Here’s the full list.  FYI, a few of these books are unpublished manuscripts.  You won’t find them for purchase yet, but I hope you’ll find them one day soon.

  1. Leo Tolstoy – War and Peace
  2. Diane Cook – Man V. Nature
  3. Steven Pressfield – The War of Art
  4. David Daniel – Seven-Star Bird
  5. Charles Dodd White & Larry Smith – Appalachia Now
  6. William Trent Pancoast – Valley Real Estate
  7. William Shakespeare – Othello
  8. William Kelley Woolfitt – Beauty Strip
  9. William Kelley Woolfitt – Charles of the Desert
  10. Richie Hofmann – Second Empire
  11. Jill McCorkle – Creatures of Habit
  12. Junot Diaz – The Brief and Wondrous Life of Oscar Wao
  13. Michael Ondaatje – Divisadero
  14. William Shakespeare – The First Part of Henry VI
  15. Jeremy Jones – Bearwallow
  16. Elijah Burrell – The Skin of the River
  17. William Shakespeare – The Second Part of Henry VI
  18. Wesley Browne – Slice
  19. Pauletta Hansel – The Lives We Live in Houses
  20. Alex Taylor – The Name of the Nearest River
  21. Major Jackson – Holding Company
  22. Kyle McCord – You Are Indeed an Elk, But This is Not the Forest You Were Born to Graze
  23. Jodi Lynn Anderson – Tiger Lily
  24. Brent Martin – Hunting for Camellias at Horseshoe Bend
  25. William Shakespeare – The Third Part of Henry VI
  26. Robert Zubrin – The Case for Mars
  27. Rose McLarney – The Always Broken Plates of Mountains
  28. Rose McLarney – Its Day Being Gone
  29. Lee Smith – Cakewalk
  30. Amy Willoughby-Burle – Out Across the Nowhere
  31. Darnell Arnoult – Galaxie Wagon
  32. William Shakespeare – Richard III
  33. Pasture Art – Marlin Barton
  34. Barrett Warner – Why is it so hard to kill You?

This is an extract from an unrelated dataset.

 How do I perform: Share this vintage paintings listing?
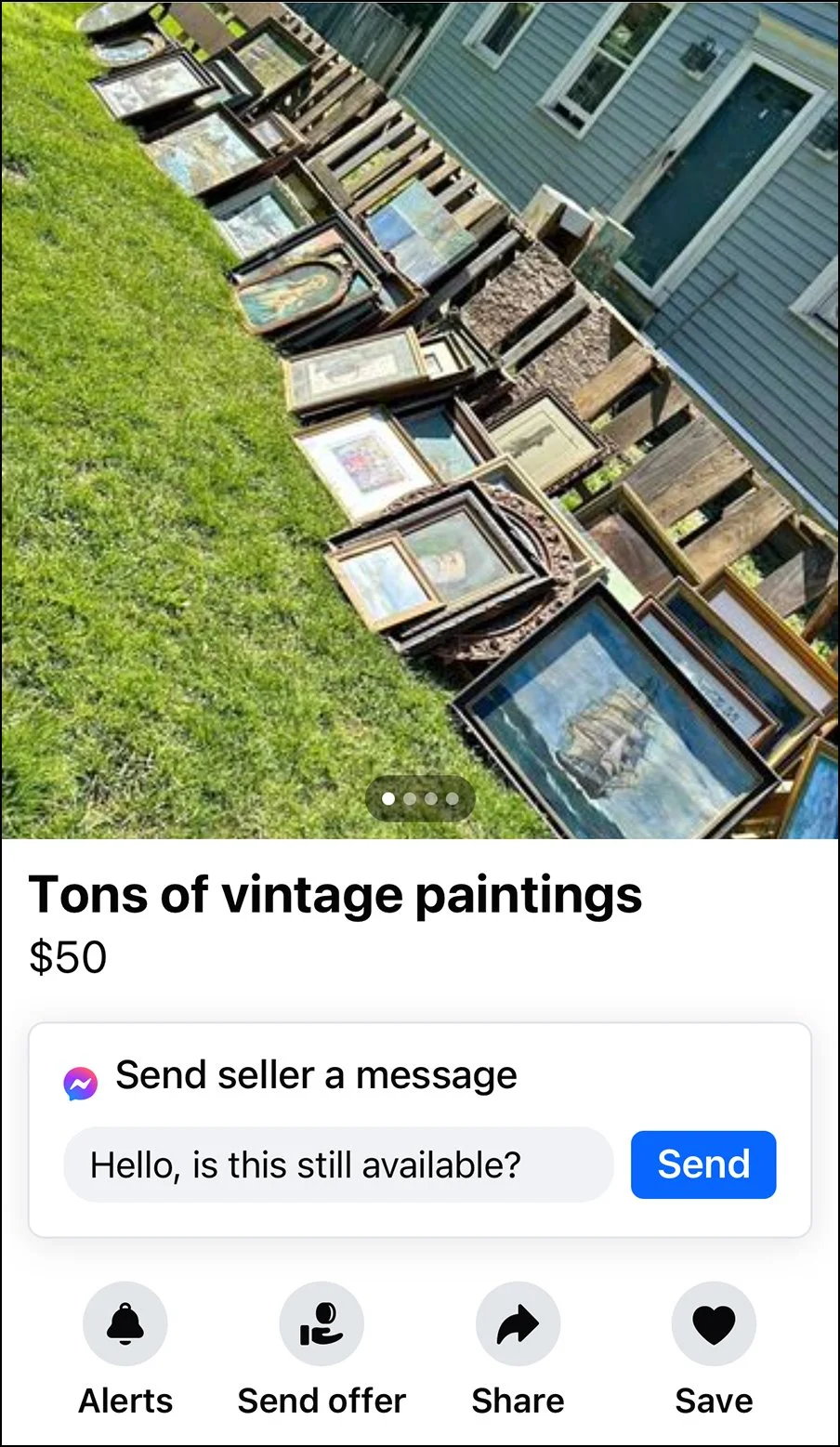coord(518,1323)
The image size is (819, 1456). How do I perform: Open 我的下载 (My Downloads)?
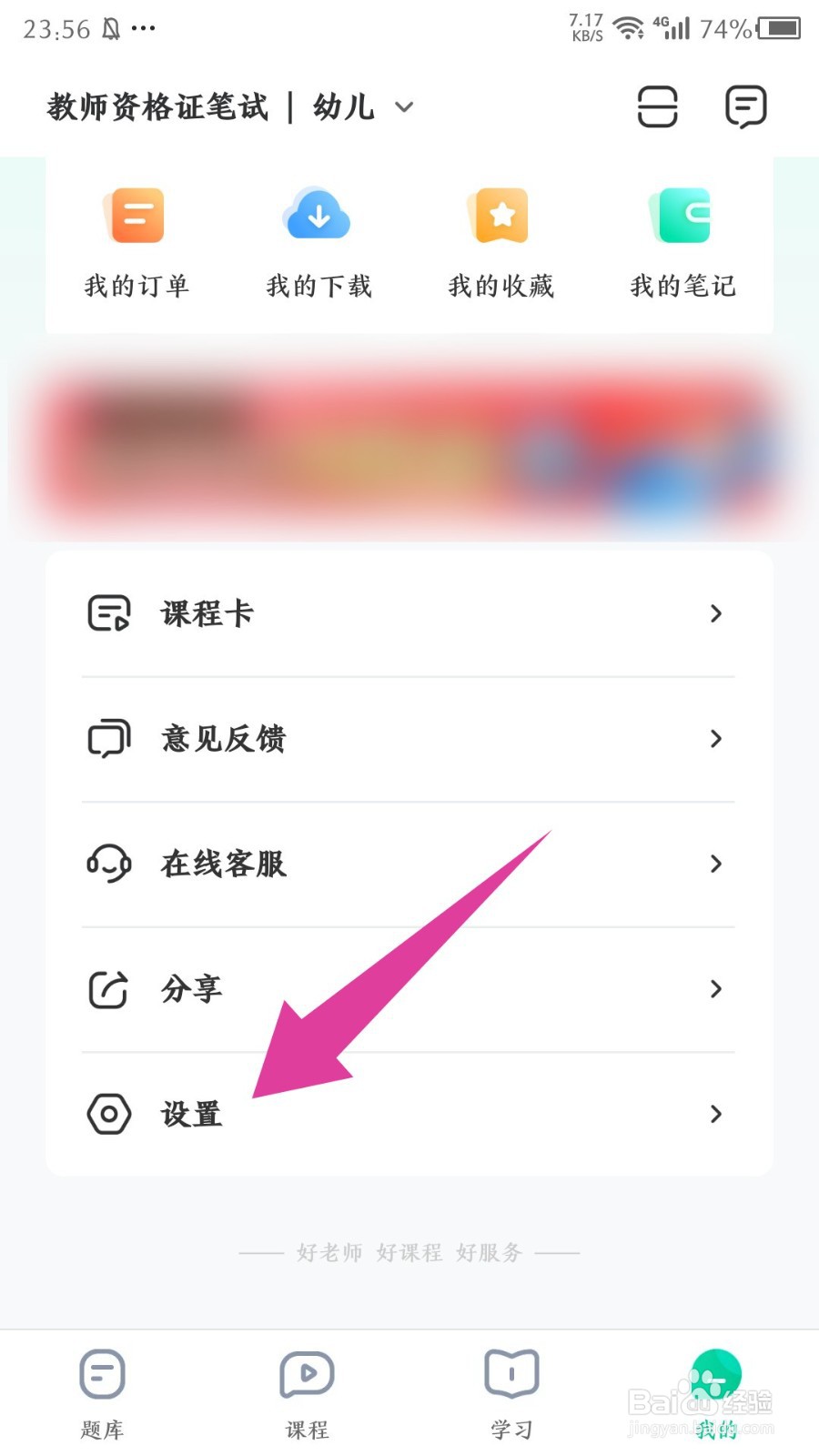318,241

  35. New Stories from the South 2008 – ZZ Packer
  36. A Fox Appears – Jennifer Stewart-Miller
  37. Larry Brown – Joe (June)
  38. Bob Shachohis – The Woman Who Lost Her Soul
  39. Geoff Dyer – Yoga For People Who Can’t Be Bothered to Do It
  40. Theodore Wheeler – Bad Faith
  41. Joanne Proulx – We All Love the Beautiful Girls
  42. William Shakespeare – The Tempest
  43. Ross Gay – Catalog of Unabashed Gratitude
  44. Jim Elledge – Tapping My Arm for a Vein
  45. William Shakespeare – Two Gentleman of Verona
  46. Keith Stewart – Bernadette Peters Hates Me
  47. Cassie Pruyn – Lena
  48. Nathan Hill – The Nix
  49. Erica Anderson-Senter – Seven Days Now
  50. J.K. Daniels – Wedding Pulls
  51. Sue Weaver Dunlap – Knead
  52. Lauren K. Alleyne – Difficult Fruit
  53. Major Jackson – Hoops
  54. Brandon Courtney – Rooms for Rent in the Burning City
  55. Henry Real Bird – Horse Tacks
  56. Jen Leija – Good Bones
  57. William Shakespeare – A Midsummer Night’s Dream
  58. Lyrae Van Clief-Stafanon – Open Interval
  59. Ron Houchin – Death and the River
  60. David Armand – My Mother’s House
  61. William Shakespeare – The Merry Wives of Windsor
  62. Thomas Rain Crowe – Radiogenesis
  63. Dorianne Laux – The Book of Men
  64. Mark Eisner – The Essential Neruda – Selected Poems
  65. Richard Hague – Possible Debris
  66. Nathalie Handal – Poet in Andalucia
  67. Saeed Jones – Prelude to Bruise
  68. Joseph Bathanti – Anson County
  69. Jim Minick – Burning Heaven
  70. Jim Harrison – Letters to Yesenin
  71. Tim Peeler – Fresh Horses
  72. Mark Wagenaar – Body Distances
  73. Richard Hague – Alive in Hard Country
  74. Connie Jordan Green – Darwin’s Breath
  75. Grace Paley – Later the Same Day
  76. William Shakespeare – Measure for Measure
  77. TJ Jarrett – Zion
  78. Carrie Mullins – Night Garden
  79. William Shakespeare – Comedy of Errors
  80. William Shakespeare – Love’s Labour’s Lost
  81. -91. (11 poetry manuscripts I read for a contest)

I’d love to know what you read this year.  If you don’t want to include your full list, what were your favorite books of 2016?